Foreign body obstruction
Epidemiology:
- Most airway foreign body obstruction occurs in Children younger than age of 15 yrs
- Children aged 1-3 yrs are the most susceptible
Etiology:
- They lack molars for proper grinding of food.
- They tend to running or playing at the time of aspiration.
- They tend to put objects on the mouth more frequently.
- They lack coordination of glottic and gastric closure.
Pathophysiology:
- Food items are aspirated most frequently
- Peanuts are most frequently aspirated items
- After foreign body aspiration occurs the foreign body can settle into 3 sites,
- That are larynx, trachea, bronchus.
Stages and phases for foreign body aspiration:
- Initial phase : chocking and gasping , coughing or airway obstruction or the time of aspiration.
- Asymptomatic phase: subsequent loading of the object with relaxation of reflexes that often result in a reduction or cessation of symptoms lasting hour to weeks.
- Complications phase : foreign body producing (erosion or obstruction) leading to pneumonia, atelectasis, or abscess.
Foreign body in the larynx:
- Laryngeal foreign body cause completely or partial airway obstruction.

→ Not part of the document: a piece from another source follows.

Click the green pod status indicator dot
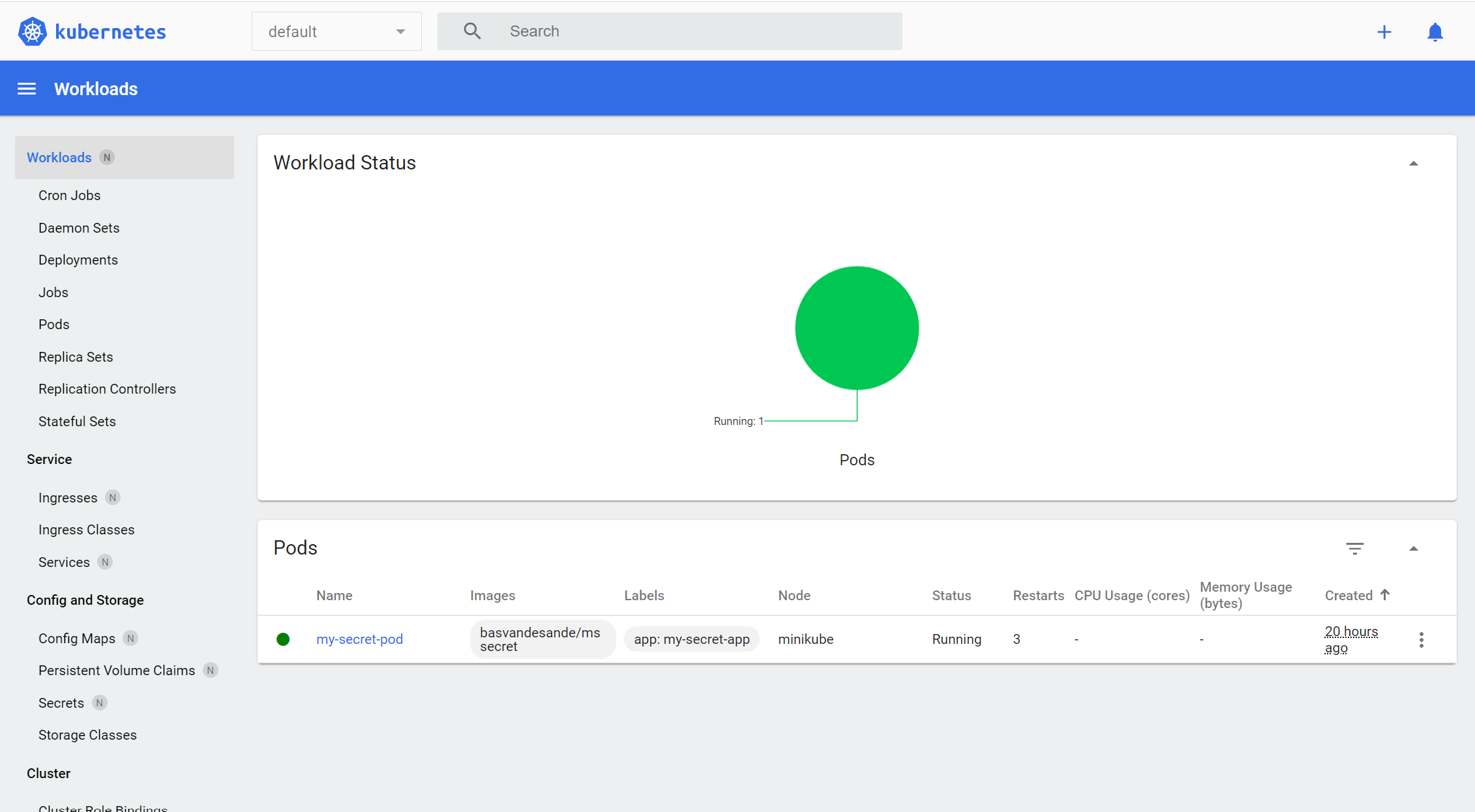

Laryngeal foreign body symptoms:
Site:
- If the foreign body is retained for a longer period
- the following occur depending on the type of foreign body and duration:
- Accumulation of secretion
- Tracheitis or bronchitis with edema
- Swelling and granulation
- Bleeding and blood strained secretion
- Inspiratory and expiratory valvular stenosis
- Partial obstruction of the lower airway or emphysema
- Atelectasis or overinflation of the poststenotic part of the lung.
Treatment:
- Bronchoscopy (under general anaesthesia.